Have you ever said that to yourself? Stumbling even in private can feel deeply embarrassing and shameful. Instinctively, we dust ourselves off and feel relieved no one was there to notice, right?
I want to stress to you that falls are quite common. About a third of Americans over age 64 fall each year—and the risk of a second incidence doubles after the first.
Falls are also surprisingly dangerous. Forty percent result in a significant injury, such as a concussion or broken bone. Your lifetime risk of death from a fall—about 1%—is higher than the risk of dying in a motor-vehicle accident or being hit by a car. It is also a risk that rises with age. And while most people enjoy better health outcomes now after various accidents, the opposite is true of falls. The rate of death associated with falling has increased since 1993.

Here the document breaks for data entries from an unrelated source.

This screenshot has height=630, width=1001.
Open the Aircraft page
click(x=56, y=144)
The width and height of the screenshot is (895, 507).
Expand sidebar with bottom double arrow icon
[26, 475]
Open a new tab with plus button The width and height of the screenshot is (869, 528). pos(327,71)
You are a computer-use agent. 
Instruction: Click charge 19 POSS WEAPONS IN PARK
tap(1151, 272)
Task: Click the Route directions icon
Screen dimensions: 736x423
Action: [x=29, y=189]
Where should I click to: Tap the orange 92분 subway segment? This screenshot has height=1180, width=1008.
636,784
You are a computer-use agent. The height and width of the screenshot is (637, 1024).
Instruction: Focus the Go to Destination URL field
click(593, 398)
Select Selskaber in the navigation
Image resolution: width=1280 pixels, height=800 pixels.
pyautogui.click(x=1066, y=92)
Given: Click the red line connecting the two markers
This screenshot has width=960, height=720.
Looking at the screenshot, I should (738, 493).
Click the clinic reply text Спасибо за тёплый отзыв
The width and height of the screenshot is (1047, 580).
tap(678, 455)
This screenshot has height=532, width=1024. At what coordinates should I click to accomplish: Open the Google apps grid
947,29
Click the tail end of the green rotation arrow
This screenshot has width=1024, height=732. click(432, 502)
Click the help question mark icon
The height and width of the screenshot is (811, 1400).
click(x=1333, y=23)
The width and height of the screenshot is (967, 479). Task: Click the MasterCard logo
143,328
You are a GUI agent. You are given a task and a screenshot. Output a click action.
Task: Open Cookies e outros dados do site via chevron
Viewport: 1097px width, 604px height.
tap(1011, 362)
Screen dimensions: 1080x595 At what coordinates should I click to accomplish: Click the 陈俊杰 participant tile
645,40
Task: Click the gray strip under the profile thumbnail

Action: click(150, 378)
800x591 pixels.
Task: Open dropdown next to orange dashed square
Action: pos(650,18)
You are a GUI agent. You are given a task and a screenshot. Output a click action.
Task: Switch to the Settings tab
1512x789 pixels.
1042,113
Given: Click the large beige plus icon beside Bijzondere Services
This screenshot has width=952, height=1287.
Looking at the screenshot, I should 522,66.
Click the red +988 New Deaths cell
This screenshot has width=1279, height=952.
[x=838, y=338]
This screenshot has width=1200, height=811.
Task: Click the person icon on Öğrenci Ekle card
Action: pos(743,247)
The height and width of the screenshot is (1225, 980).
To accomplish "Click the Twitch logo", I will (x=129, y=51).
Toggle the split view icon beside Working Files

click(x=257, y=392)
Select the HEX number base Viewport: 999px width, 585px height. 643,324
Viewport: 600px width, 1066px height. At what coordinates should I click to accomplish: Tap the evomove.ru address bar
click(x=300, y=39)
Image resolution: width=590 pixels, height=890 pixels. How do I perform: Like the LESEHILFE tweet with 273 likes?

So why do we fear being in an automobile accident but shrug at the chance of falling?
Maybe it’s because we have vivid ideas of what happens in a car crash, thanks to movies and the accidents we have heard about or seen firsthand. Falls, however, are seldom witnessed except by close family—and we don’t even talk about them because they are embarrassing.
Up to 40% of people who have fallen develop a disabling fear of falling again. This has a cascading effect: Having fallen, you will probably take fewer risks. You may cut down on your walking, be less likely to go out, and enter a downward spiral of social withdrawal and physical deconditioning.
It doesn’t have to be this way.
Like plane crashes or car accidents, most falls can be prevented.
You wouldn’t wait to buckle your seat belt until your car was going off the road.
You probably know people who say they’ve given up driving at night.
But does anyone mention holding the handrail every time they go down the stairs?
While the internet is teeming with public-health messages about falls prevention, the advice tends to be preachy and aimed at people who are already fairly disabled. Maybe that isn’t you.
Most Spring users aren’t like that, either. They are active and have only mild to moderate disability. They have thought ahead and realistically, about how to remain independent and engaged with the world. They have also thought about what it means—for them, their friends, and their loved ones—to be proactive about their own health.
Preventing accidents—in this case, a fall—is a collective good. It’s not just about you. Your spouse, your kids, and your neighbors all have a practical stake in your continued well-being.
Here are four simple rules I have thought of, based on workplace safety guidelines. They may seem obvious, but applying them to your everyday life can greatly help in preventing falls.
- Be aware of your surroundings. If you stumble on a certain rug in your home a couple of times, tack down the rug. More importantly, identify situations outside your home where you are making a similar movement, and therefore are at risk.
- Follow the safety rules, even when you think they don’t apply to you. Ships and rigs have strict protocols, for example, requiring the use of handrails on stairs and slippery decks. No exceptions.
- Report the incident. Hospitals exact severe penalties on people who cause or witness a safety violation and don’t report it. The rationale is clear. So why not hold yourself to that standard at home? Tell someone. Fewer than half of those who have fallen tell their doctor about it. Tell your doctor at your next visit how many falls and near-falls you have experienced. And let someone close to you know, too.
- Learn from your experience. While every stumble does not require a complete do-over of your lifestyle, keep an eye on the circumstances and frequency of your trips, slips, and falls.
We developed Spring to be a different kind of rolling walker. We want people to start using it before a fall. We want people to have the confidence to live actively.
In my medical practice, I too often meet patients who come in after a fall sporting a walker or even a wheelchair. Their recoveries can be labored and incomplete. Fear of falling again makes them hesitant to resume their former life.
But for those patients who proactively talk about their near-falls and take preventive measures? Those falls tend never to come to pass.